WHAT YOU WILL DO: Using the records below, write out again exactly the lines that begin at the line containing "Beratung im Umweltrecht (120, 2283)" and end at the line containing "Arbeiten bei ÖKOBÜRO (109, 2010)", and no other lines.

Source records
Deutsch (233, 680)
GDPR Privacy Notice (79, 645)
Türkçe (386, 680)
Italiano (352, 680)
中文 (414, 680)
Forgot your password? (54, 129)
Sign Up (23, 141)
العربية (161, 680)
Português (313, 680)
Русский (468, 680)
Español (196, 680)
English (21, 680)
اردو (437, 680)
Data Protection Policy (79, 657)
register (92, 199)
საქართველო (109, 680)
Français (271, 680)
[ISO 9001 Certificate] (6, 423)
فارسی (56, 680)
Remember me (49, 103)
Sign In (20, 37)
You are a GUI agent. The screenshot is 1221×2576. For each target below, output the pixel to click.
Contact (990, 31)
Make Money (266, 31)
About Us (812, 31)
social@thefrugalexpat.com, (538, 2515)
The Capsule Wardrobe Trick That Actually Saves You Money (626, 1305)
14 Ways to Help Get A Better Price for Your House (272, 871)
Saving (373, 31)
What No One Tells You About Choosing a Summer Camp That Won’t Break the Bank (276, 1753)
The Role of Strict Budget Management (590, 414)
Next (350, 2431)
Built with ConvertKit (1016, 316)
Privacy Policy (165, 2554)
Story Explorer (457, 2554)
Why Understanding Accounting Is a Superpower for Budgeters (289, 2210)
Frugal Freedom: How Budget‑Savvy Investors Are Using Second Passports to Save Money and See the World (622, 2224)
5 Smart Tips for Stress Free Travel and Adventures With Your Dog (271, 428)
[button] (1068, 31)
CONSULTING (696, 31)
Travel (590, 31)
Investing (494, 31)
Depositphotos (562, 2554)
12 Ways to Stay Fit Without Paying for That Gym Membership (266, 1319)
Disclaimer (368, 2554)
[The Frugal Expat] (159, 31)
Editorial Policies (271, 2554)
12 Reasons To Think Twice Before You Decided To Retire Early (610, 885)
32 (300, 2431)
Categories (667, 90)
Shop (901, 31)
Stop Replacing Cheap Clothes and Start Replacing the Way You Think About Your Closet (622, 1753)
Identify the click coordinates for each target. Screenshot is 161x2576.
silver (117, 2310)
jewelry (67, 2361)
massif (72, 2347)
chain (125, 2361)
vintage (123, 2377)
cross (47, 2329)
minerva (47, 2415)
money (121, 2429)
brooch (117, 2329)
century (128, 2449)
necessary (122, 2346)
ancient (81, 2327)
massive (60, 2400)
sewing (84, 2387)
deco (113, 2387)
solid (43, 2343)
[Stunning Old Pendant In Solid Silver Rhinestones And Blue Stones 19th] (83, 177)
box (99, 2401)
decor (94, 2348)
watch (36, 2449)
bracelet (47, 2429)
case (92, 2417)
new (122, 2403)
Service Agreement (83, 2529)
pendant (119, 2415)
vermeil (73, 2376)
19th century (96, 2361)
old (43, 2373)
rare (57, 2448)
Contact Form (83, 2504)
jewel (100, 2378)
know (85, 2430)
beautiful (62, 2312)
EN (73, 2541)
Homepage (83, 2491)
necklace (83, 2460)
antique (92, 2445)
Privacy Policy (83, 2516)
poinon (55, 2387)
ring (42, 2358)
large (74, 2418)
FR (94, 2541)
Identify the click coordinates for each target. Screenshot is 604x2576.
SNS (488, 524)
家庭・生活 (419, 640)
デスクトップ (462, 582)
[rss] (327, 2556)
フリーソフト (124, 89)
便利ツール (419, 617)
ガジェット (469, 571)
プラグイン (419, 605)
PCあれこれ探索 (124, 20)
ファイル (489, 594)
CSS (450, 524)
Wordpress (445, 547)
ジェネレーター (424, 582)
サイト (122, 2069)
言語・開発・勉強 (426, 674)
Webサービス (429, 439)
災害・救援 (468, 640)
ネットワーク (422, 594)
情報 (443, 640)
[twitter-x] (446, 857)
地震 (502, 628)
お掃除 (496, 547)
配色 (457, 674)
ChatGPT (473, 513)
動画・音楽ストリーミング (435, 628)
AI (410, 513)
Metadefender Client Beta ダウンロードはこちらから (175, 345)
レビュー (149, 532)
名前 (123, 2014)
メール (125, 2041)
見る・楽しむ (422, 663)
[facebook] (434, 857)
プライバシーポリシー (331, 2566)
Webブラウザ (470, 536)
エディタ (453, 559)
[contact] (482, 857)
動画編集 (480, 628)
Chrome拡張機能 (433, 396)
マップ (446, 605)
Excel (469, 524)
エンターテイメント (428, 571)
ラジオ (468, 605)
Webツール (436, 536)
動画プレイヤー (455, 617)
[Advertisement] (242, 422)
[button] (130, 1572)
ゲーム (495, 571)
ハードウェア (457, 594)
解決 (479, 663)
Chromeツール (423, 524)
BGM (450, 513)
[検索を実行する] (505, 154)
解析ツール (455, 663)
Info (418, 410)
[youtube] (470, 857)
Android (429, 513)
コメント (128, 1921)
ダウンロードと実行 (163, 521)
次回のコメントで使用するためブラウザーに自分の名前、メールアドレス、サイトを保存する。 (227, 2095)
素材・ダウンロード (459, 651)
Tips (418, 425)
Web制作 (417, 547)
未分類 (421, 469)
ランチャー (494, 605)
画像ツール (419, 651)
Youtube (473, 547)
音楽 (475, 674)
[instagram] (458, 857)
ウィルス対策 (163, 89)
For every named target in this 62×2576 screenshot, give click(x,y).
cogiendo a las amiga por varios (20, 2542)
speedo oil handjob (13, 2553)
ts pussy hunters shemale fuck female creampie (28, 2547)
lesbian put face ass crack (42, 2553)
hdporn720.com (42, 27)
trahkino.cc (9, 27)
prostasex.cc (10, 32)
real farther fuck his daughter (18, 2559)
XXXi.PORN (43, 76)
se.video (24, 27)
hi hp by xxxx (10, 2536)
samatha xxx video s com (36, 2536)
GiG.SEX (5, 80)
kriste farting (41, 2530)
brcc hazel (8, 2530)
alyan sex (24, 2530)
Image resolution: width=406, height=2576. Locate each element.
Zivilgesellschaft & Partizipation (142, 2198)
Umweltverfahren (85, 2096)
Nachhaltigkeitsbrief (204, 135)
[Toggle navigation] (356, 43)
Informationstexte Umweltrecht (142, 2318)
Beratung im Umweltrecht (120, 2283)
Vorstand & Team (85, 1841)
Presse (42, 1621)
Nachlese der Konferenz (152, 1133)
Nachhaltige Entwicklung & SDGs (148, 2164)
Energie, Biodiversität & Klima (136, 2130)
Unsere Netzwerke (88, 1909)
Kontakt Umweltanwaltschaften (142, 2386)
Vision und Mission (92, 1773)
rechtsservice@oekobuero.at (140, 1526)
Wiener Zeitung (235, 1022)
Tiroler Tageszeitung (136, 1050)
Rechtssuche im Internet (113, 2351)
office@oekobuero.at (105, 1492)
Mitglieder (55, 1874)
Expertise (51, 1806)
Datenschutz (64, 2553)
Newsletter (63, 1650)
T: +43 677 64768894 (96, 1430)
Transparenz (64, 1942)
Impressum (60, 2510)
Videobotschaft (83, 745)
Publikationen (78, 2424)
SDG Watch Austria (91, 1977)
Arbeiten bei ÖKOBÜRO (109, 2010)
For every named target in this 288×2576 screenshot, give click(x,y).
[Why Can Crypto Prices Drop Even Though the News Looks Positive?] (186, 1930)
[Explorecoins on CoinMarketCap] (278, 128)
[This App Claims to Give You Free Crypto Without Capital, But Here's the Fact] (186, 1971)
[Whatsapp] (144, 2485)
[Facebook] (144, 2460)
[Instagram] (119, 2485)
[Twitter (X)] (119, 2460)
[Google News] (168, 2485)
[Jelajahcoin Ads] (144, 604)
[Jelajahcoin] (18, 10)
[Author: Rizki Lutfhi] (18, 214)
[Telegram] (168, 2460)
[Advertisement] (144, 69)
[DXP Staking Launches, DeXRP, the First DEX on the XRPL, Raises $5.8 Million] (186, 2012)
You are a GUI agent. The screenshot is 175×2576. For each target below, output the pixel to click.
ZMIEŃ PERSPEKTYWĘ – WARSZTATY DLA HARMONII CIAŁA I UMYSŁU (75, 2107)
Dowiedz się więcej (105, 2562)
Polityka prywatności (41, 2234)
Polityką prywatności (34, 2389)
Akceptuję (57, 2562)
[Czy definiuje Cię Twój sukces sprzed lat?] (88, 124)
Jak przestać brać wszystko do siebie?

EXERCISE SOLUTION:
Beratung im Umweltrecht (120, 2283)
Vorstand & Team (85, 1841)
Presse (42, 1621)
Nachlese der Konferenz (152, 1133)
Nachhaltige Entwicklung & SDGs (148, 2164)
Energie, Biodiversität & Klima (136, 2130)
Unsere Netzwerke (88, 1909)
Kontakt Umweltanwaltschaften (142, 2386)
Vision und Mission (92, 1773)
rechtsservice@oekobuero.at (140, 1526)
Wiener Zeitung (235, 1022)
Tiroler Tageszeitung (136, 1050)
Rechtssuche im Internet (113, 2351)
office@oekobuero.at (105, 1492)
Mitglieder (55, 1874)
Expertise (51, 1806)
Datenschutz (64, 2553)
Newsletter (63, 1650)
T: +43 677 64768894 (96, 1430)
Transparenz (64, 1942)
Impressum (60, 2510)
Videobotschaft (83, 745)
Publikationen (78, 2424)
SDG Watch Austria (91, 1977)
Arbeiten bei ÖKOBÜRO (109, 2010)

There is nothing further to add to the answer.